[Saved data entries]
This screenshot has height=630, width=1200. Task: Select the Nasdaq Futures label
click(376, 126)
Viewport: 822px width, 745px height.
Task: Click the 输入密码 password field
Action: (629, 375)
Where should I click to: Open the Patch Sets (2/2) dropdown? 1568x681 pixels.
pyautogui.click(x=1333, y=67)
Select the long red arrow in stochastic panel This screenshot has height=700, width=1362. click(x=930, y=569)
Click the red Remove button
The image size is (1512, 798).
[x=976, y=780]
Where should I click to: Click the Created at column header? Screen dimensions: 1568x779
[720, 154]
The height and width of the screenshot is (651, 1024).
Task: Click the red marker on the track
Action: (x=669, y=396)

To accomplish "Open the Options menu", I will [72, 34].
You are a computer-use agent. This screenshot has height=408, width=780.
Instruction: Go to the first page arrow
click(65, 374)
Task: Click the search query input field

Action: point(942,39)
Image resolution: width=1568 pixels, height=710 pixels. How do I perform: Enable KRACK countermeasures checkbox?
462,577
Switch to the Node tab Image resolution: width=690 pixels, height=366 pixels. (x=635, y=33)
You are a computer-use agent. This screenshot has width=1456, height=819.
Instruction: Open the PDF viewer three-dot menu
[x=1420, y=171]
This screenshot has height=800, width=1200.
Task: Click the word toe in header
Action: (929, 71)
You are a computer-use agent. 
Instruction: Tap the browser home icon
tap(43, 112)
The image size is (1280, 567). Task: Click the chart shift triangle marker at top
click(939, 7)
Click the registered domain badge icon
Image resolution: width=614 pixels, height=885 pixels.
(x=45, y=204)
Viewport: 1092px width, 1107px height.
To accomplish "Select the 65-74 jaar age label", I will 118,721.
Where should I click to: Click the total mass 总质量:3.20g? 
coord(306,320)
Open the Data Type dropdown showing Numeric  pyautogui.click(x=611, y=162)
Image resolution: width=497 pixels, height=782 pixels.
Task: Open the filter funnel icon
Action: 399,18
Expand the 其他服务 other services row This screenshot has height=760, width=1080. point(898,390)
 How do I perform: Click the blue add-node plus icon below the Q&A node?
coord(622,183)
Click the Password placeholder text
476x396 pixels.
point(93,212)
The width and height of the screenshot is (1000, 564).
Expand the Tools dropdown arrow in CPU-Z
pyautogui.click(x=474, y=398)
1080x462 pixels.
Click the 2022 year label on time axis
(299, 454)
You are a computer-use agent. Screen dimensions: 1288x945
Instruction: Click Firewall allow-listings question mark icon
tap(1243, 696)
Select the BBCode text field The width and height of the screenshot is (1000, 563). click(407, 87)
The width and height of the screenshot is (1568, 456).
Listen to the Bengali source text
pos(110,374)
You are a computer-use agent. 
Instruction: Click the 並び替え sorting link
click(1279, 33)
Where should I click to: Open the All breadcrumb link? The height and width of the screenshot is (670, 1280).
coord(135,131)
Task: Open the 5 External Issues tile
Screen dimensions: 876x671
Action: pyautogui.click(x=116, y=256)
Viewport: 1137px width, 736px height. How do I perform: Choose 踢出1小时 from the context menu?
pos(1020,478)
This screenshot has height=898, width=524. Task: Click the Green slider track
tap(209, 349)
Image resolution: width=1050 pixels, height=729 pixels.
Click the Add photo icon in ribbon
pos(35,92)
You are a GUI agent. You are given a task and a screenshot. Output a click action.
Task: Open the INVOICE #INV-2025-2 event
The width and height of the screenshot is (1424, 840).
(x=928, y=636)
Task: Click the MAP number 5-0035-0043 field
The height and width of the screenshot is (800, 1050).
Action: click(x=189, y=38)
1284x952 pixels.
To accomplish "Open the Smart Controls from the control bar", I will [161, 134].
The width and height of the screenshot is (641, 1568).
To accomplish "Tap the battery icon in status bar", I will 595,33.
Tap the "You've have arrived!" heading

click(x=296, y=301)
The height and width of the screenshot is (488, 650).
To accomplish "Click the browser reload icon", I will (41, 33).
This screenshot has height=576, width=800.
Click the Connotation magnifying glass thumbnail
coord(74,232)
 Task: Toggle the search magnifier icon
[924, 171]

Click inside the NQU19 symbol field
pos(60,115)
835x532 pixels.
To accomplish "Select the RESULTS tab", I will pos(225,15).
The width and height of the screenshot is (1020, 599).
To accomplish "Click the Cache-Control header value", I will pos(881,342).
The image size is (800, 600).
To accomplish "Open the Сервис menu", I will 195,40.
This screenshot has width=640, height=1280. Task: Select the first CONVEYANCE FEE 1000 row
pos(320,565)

## WHAT YOU ARE ASKED TO DO
Retype the records between the line holding "1284x952 pixels." and the end of the records, inclusive, with each line unchanged.

## ANSWER BELOW
1284x952 pixels.
To accomplish "Open the Smart Controls from the control bar", I will [161, 134].
The width and height of the screenshot is (641, 1568).
To accomplish "Tap the battery icon in status bar", I will 595,33.
Tap the "You've have arrived!" heading

click(x=296, y=301)
The height and width of the screenshot is (488, 650).
To accomplish "Click the browser reload icon", I will (41, 33).
This screenshot has height=576, width=800.
Click the Connotation magnifying glass thumbnail
coord(74,232)
 Task: Toggle the search magnifier icon
[924, 171]

Click inside the NQU19 symbol field
pos(60,115)
835x532 pixels.
To accomplish "Select the RESULTS tab", I will pos(225,15).
The width and height of the screenshot is (1020, 599).
To accomplish "Click the Cache-Control header value", I will pos(881,342).
The image size is (800, 600).
To accomplish "Open the Сервис menu", I will 195,40.
This screenshot has width=640, height=1280. Task: Select the first CONVEYANCE FEE 1000 row
pos(320,565)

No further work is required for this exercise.